Memory Layer for AI Agents

PLUS: Opensource OpenAI o1, OCR with Llama 3.2 vision in 4 lines of code

Today’s top AI Highlights:

  1. Build AI agents with memory that learn continuously from user interaction

  2. Opensource implementation of OpenAI o1 reasoning architecture

  3. PhD-level o1-preview goes rookie in this new Math benchmark

  4. Download LLMs from Hugging Face with one simple command using LM Studio CLI tool

  5. Set up OCR with Llama 3.2 vision in just 4 lines of code

& so much more!

Read time: 3 mins

AI Tutorials

xAI API is finally here with the new grok-beta model. This model comes with 128k token context and function calling support. Till 2024 end, you even have $25 free credit per month!

We just couldn’t resist building something with this model so here it is! We are building an AI Finance Agent that provide current stock prices, fundamental data, analyst recommendations for stocks, and search for the latest news of a company to give a holistic picture.

It uses:

  • xAI's Grok for analyzing and summarizing information

  • Phidata for agent orchestration

  • YFinance for real-time stock data from

  • DuckDuckGo for web search

We share hands-on tutorials like this 2-3 times a week, designed to help you stay ahead in the world of AI. If you're serious about levelling up your AI skills and staying ahead of the curve, subscribe now and be the first to access our latest tutorials.

Don’t forget to share this newsletter on your social channels and tag Unwind AI (X, LinkedIn, Threads, Facebook) to support us!

Latest Developments

Zep is a memory layer for AI assistants and agents. With Zep, you can build AI agents that continually learn from user interactions. The opensource framework stores chat history, extracts important facts, and keeps track of how information changes - all through a knowledge graph that you can query using simple API calls.

Zep automatically builds and updates its knowledge base as users interact with the AI, making it easier for you to create agents that genuinely remember and learn from past interactions.

Key Highlights:

  1. Knowledge Management - Drop in your conversation data or JSON and Zep does the heavy lifting - it automatically extracts facts, tracks relationships, and maintains context history. No need to write complex graph queries or manually curate what information to store and update.

  2. Fast Retrieval - Zep's asynchronous precomputation of facts and summaries ensures quick retrieval times, minimizing latency in agent responses. This speed is primarily linked to the performance of your embedding service, giving you direct control over a critical performance factor.

  3. Flexible Integration - Zep is framework-agnostic, readily integrating with LangChain, LangGraph, Autogen, Chainlit, and more. This adaptability reduces integration friction and allows you to incorporate Zep into your existing projects without major overhauls.

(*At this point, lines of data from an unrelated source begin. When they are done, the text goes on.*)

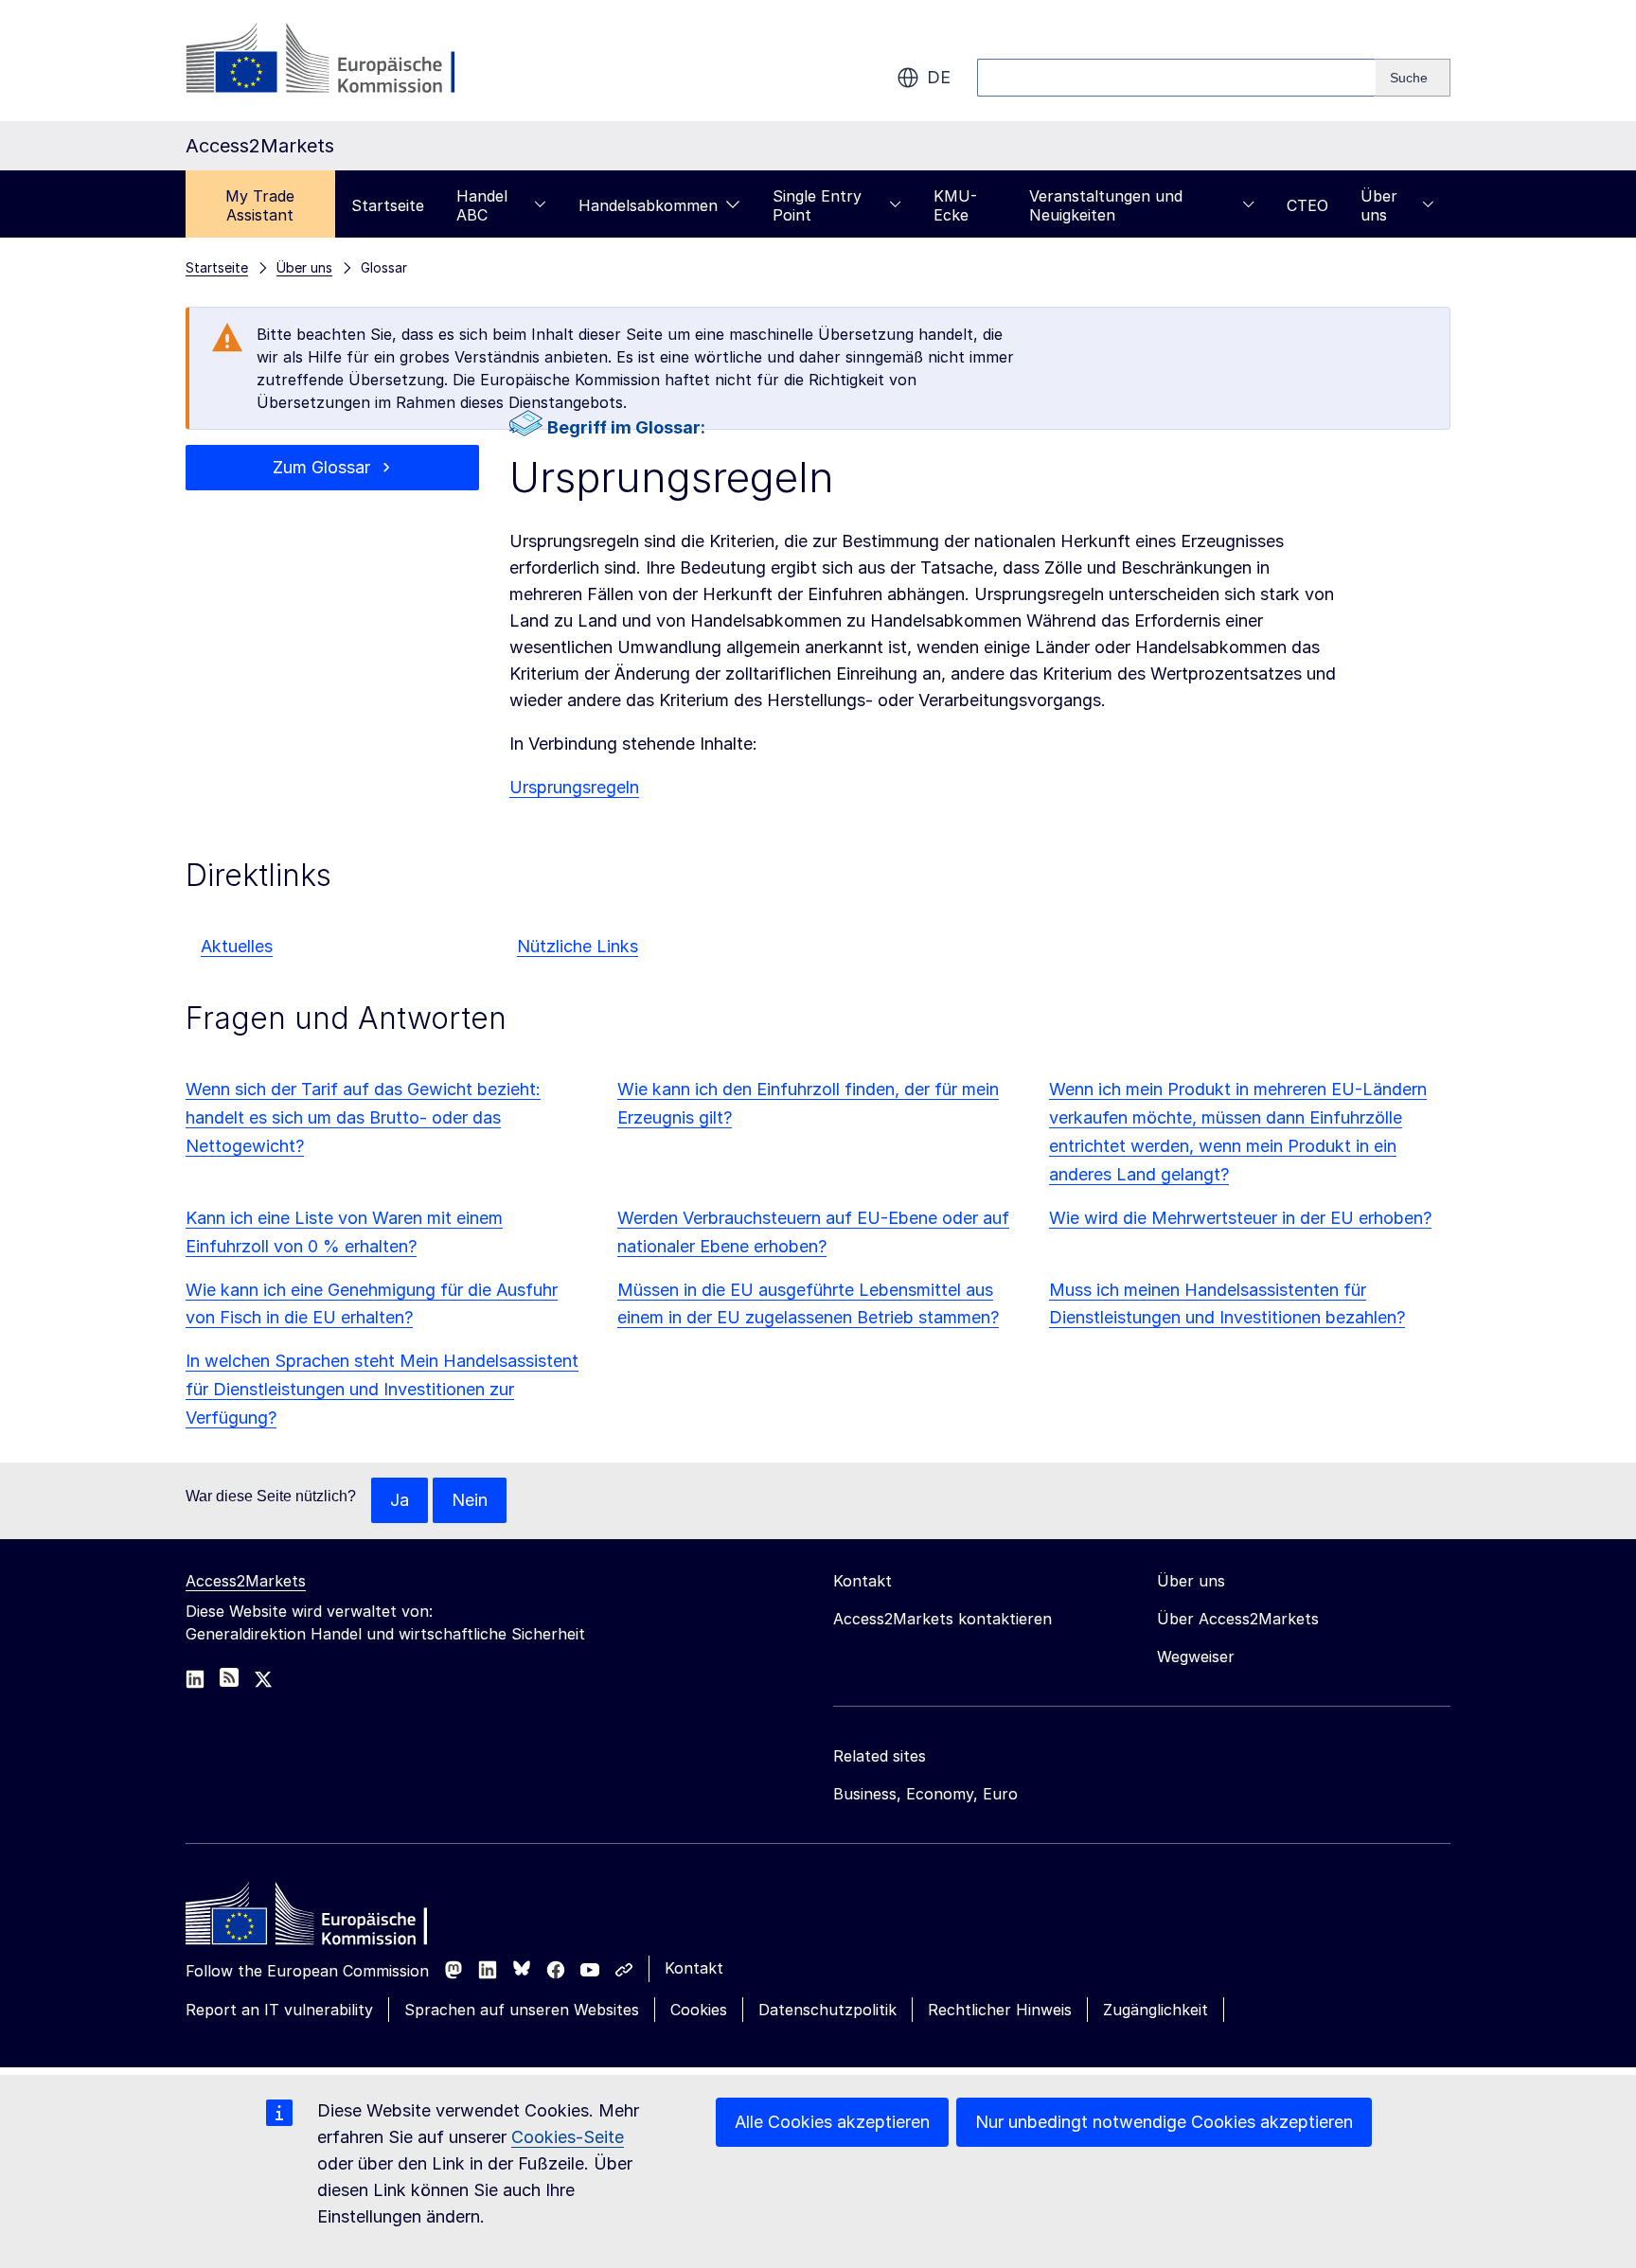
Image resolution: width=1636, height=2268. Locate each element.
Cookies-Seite (567, 2137)
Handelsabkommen (648, 205)
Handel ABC (481, 205)
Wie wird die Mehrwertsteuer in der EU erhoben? (1240, 1218)
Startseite (387, 205)
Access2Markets (246, 1580)
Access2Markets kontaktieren (942, 1618)
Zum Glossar (321, 467)
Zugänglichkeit (1155, 2009)
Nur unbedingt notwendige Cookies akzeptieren (1164, 2122)
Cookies (698, 2009)
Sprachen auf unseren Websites (521, 2009)
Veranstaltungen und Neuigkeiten (1106, 205)
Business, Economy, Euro (925, 1793)
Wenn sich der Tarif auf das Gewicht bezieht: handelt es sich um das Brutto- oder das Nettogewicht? (363, 1117)
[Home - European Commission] (323, 1919)
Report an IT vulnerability (279, 2009)
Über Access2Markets (1238, 1618)
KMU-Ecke (955, 205)
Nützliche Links (577, 946)
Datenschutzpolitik (827, 2009)
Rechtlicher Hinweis (1000, 2009)
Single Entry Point (817, 205)
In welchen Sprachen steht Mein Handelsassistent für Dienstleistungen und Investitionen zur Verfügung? (382, 1389)
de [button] (939, 77)
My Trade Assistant (259, 205)
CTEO (1307, 205)
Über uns (1378, 205)
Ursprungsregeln (574, 787)
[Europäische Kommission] (338, 60)
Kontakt (694, 1967)
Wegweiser (1196, 1656)
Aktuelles (237, 946)
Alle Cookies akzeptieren (832, 2122)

  4. Simple Memory Management - Zep provides high-level APIs for streamlined memory management, as well as lower-level APIs for more granular control over search and CRUD operations. This caters to both quick prototyping and complex memory manipulation needs.

  5. Get Started Quickly - Install with pip or npm, configure with your API key, and start adding memory to your agents with just a few lines of code. The docs include ready-to-use examples for various frameworks and custom integrations.

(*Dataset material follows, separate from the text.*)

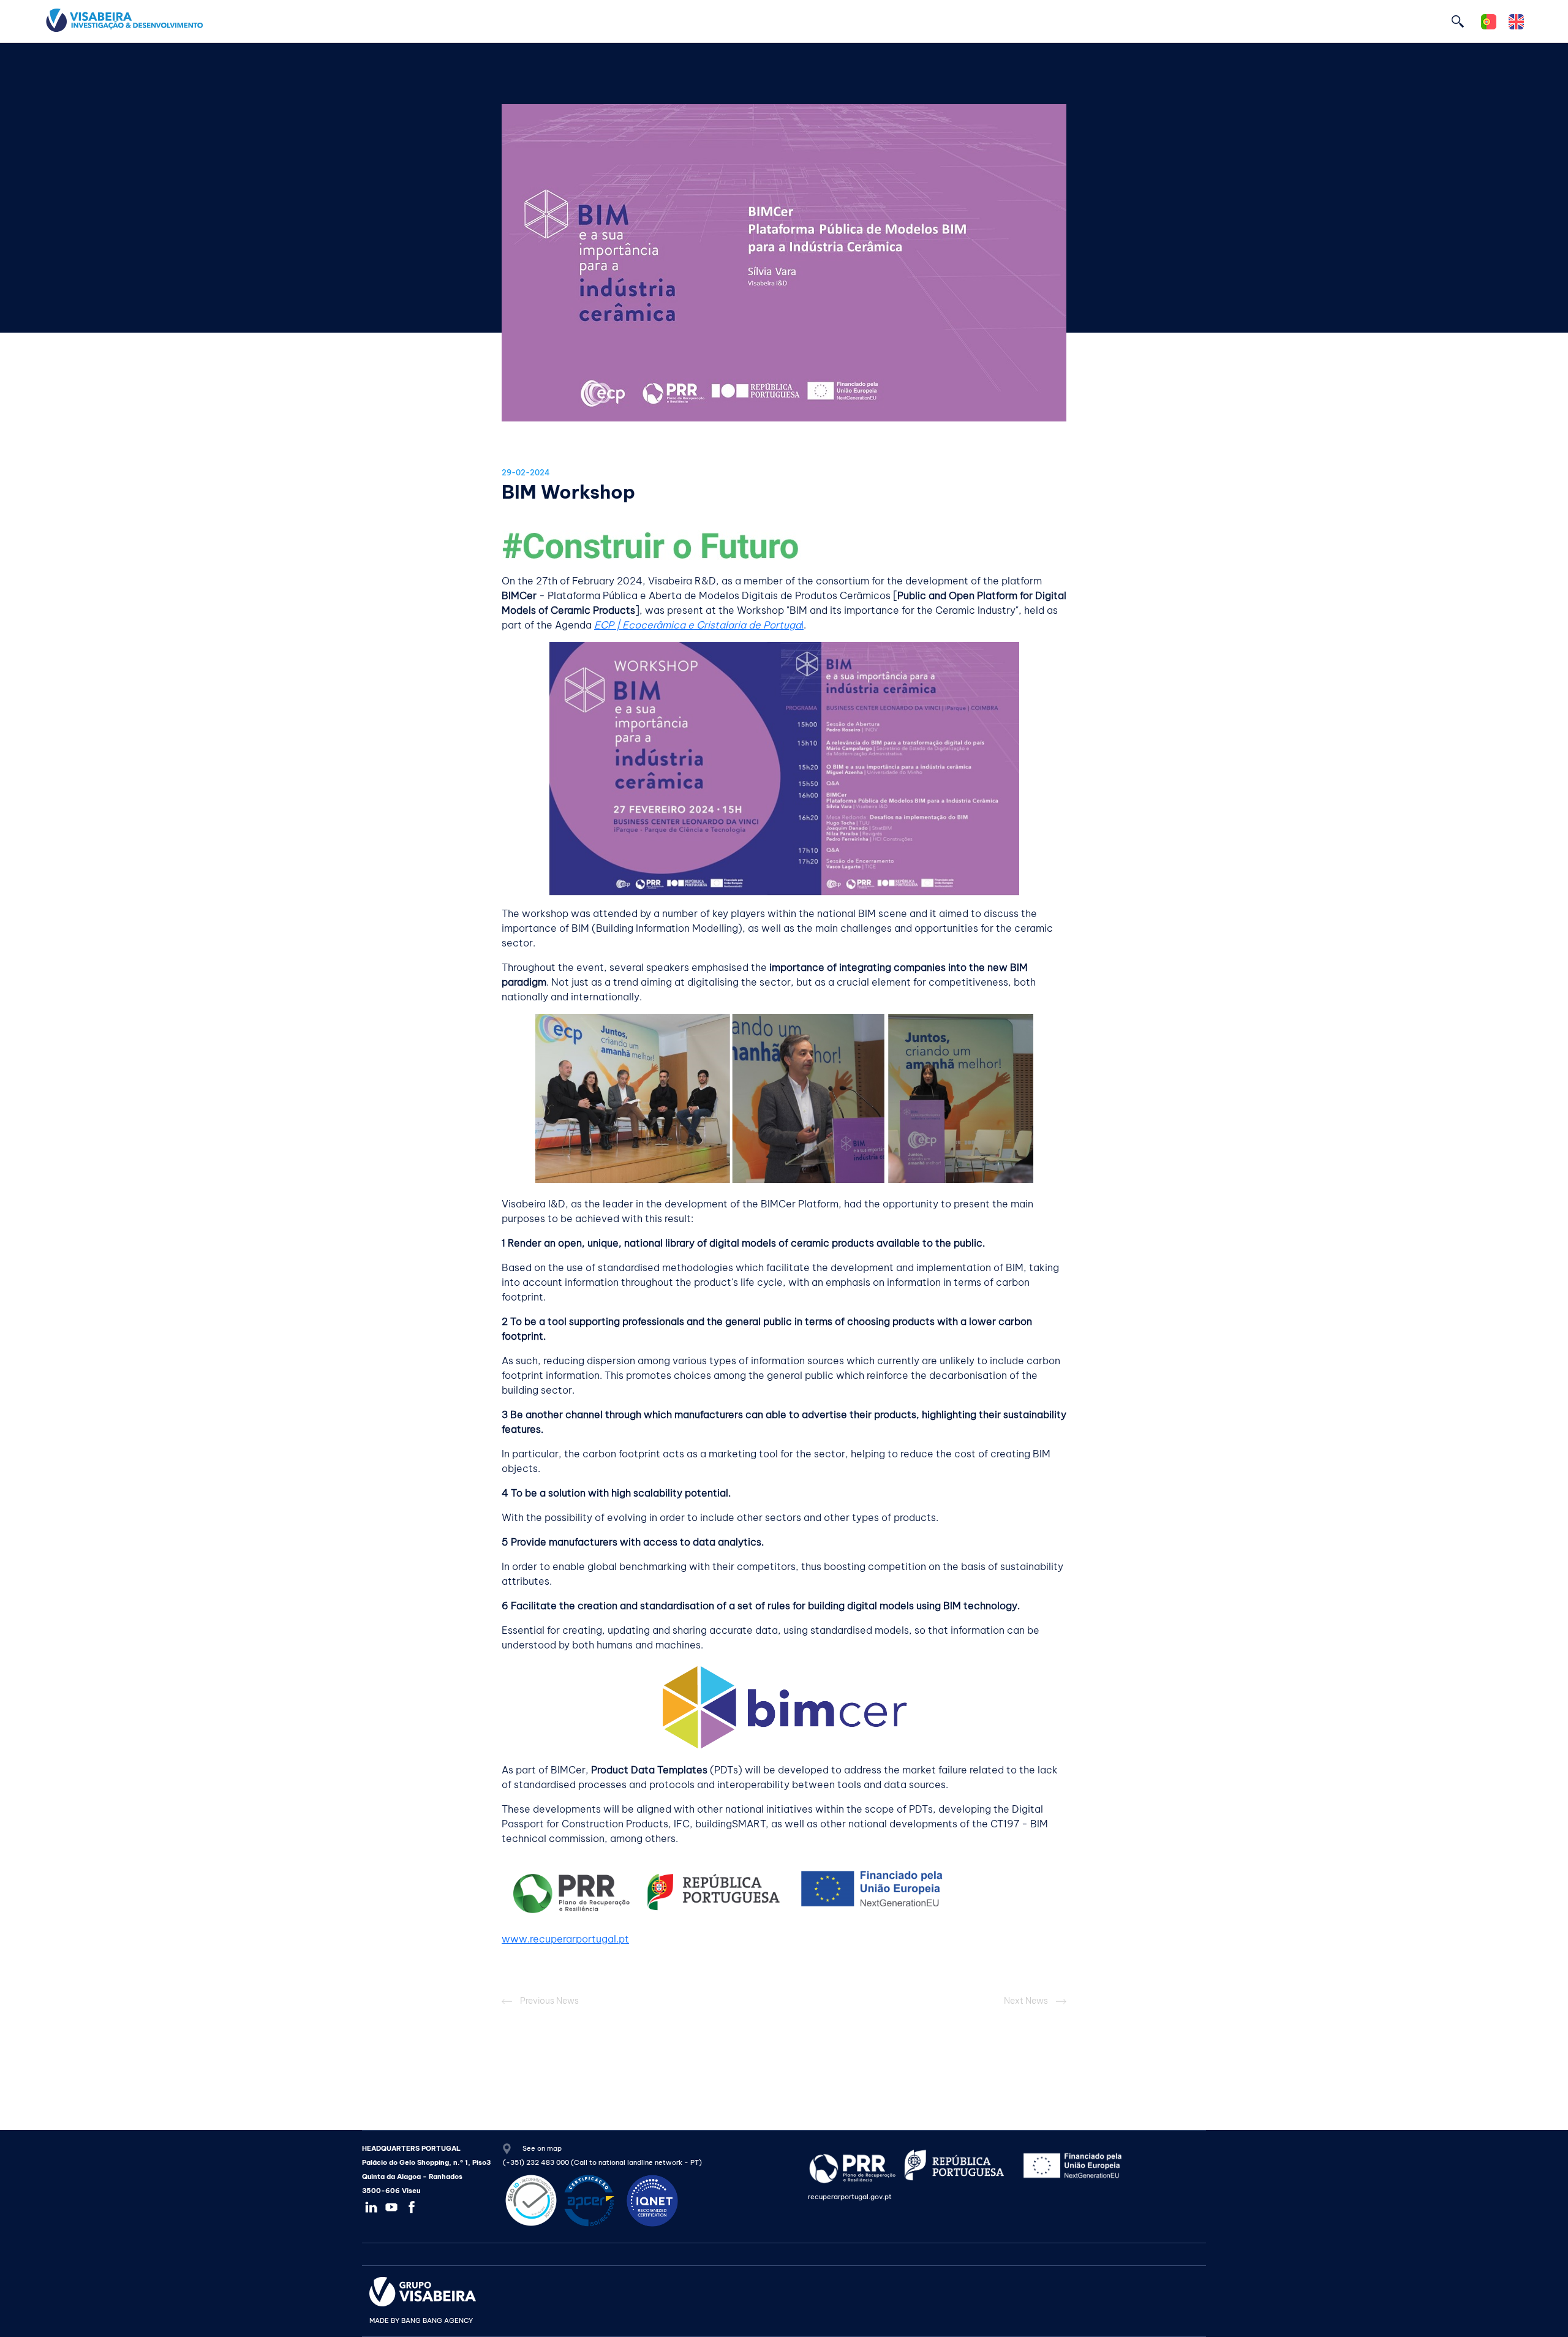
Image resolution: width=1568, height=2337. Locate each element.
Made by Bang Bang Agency (421, 2320)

Since OpenAI released the o1 models, the opensource community has been making efforts to reproduce the model’s advanced reasoning capabilities. Here’s another attempt at it.

Steiner is an opensource model built on Qwen2.5-32B, that can explore multiple reasoning paths during inference and autonomously verify or backtrack when needed. Through a three-stage training process involving synthetic data and reinforcement learning, Steiner achieves notable improvements without requiring Chain of Thought prompting, though it hasn't obviously matched o1's inference-time scaling abilities. The models are available now to download on Hugging Face.

Key Highlights:

  1. Dynamic Reasoning - Steiner uses a unique "linear traversal of an implicit search tree" during inference. This method helps maintain the full context of the reasoning process and allows for exploring more possibilities than traditional methods, dynamically adjusting its approach based on previous steps.

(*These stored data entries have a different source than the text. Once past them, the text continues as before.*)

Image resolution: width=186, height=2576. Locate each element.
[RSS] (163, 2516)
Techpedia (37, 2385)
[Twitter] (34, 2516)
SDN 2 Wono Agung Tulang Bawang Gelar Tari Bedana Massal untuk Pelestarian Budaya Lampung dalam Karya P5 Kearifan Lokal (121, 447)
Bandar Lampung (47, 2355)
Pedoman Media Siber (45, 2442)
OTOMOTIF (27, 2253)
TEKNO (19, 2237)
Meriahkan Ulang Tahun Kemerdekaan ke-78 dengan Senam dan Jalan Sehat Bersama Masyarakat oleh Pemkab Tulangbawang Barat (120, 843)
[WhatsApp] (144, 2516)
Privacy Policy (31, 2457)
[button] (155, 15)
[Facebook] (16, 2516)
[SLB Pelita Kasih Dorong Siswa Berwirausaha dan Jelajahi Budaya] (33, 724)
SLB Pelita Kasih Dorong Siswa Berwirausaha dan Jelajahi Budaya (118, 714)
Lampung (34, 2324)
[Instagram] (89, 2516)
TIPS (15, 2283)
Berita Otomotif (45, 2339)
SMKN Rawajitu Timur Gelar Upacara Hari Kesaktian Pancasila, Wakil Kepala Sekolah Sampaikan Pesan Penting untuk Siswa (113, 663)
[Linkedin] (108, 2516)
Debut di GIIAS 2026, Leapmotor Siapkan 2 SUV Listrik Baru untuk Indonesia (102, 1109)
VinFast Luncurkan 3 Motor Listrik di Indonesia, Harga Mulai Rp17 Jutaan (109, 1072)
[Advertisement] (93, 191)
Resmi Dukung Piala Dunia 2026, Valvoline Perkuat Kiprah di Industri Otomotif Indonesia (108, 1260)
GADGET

  2. Smart Training Data - The model is trained on synthetically generated data that includes backtracking steps. This data is structured as directed acyclic graphs (DAGs) representing reasoning steps and their relationships. This approach differs from standard chain-of-thought datasets and enables the model to learn how to self-correct and explore alternate reasoning paths.

  3. Optimized with Reinforcement Learning - Steiner is trained with reinforcement learning using a reward function that encourages the model to find an effective balance between the breadth and depth of its reasoning process, leading to more efficient problem-solving.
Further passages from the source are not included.